- **Assignment**: Nothing but the lines below between the line holding "Andningssmycket (889, 116)" and the line holding "Natural Sci. (98, 64)", inclusive, should appear in the answer, each set down exactly.

- **Dataset records**:
* * *
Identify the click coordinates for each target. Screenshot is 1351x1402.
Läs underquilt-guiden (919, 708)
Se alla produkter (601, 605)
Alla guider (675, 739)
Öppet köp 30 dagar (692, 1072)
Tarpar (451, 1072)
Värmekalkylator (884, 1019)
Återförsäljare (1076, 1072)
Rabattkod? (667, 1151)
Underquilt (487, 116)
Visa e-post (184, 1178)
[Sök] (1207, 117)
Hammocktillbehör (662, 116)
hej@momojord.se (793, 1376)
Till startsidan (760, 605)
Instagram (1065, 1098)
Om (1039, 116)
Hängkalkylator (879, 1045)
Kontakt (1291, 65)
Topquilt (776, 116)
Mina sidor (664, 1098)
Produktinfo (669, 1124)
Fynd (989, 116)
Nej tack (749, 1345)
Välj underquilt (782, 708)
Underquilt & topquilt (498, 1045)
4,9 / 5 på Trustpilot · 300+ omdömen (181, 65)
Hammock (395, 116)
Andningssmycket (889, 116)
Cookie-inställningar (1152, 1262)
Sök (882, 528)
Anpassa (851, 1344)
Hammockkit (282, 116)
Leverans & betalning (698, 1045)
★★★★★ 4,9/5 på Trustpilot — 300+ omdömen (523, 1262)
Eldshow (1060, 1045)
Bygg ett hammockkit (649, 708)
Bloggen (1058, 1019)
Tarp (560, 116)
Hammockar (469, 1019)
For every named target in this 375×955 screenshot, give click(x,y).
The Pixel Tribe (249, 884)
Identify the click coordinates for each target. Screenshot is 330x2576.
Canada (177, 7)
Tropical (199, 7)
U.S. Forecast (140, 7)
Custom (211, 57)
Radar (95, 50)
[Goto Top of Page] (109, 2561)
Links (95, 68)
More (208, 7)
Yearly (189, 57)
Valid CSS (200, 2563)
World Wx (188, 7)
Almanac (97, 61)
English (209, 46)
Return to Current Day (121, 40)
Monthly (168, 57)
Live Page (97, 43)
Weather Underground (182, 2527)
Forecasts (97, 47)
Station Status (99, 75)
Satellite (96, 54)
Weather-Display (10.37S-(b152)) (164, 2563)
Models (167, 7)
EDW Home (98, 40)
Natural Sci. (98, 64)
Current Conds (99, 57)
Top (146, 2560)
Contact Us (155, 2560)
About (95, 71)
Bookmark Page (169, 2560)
* * *
- **Problem solution**:
Andningssmycket (889, 116)
Cookie-inställningar (1152, 1262)
Sök (882, 528)
Anpassa (851, 1344)
Hammockkit (282, 116)
Leverans & betalning (698, 1045)
★★★★★ 4,9/5 på Trustpilot — 300+ omdömen (523, 1262)
Eldshow (1060, 1045)
Bygg ett hammockkit (649, 708)
Bloggen (1058, 1019)
Tarp (560, 116)
Hammockar (469, 1019)
For every named target in this 375×955 screenshot, give click(x,y).
The Pixel Tribe (249, 884)
Identify the click coordinates for each target. Screenshot is 330x2576.
Canada (177, 7)
Tropical (199, 7)
U.S. Forecast (140, 7)
Custom (211, 57)
Radar (95, 50)
[Goto Top of Page] (109, 2561)
Links (95, 68)
More (208, 7)
Yearly (189, 57)
Valid CSS (200, 2563)
World Wx (188, 7)
Almanac (97, 61)
English (209, 46)
Return to Current Day (121, 40)
Monthly (168, 57)
Live Page (97, 43)
Weather Underground (182, 2527)
Forecasts (97, 47)
Station Status (99, 75)
Satellite (96, 54)
Weather-Display (10.37S-(b152)) (164, 2563)
Models (167, 7)
EDW Home (98, 40)
Natural Sci. (98, 64)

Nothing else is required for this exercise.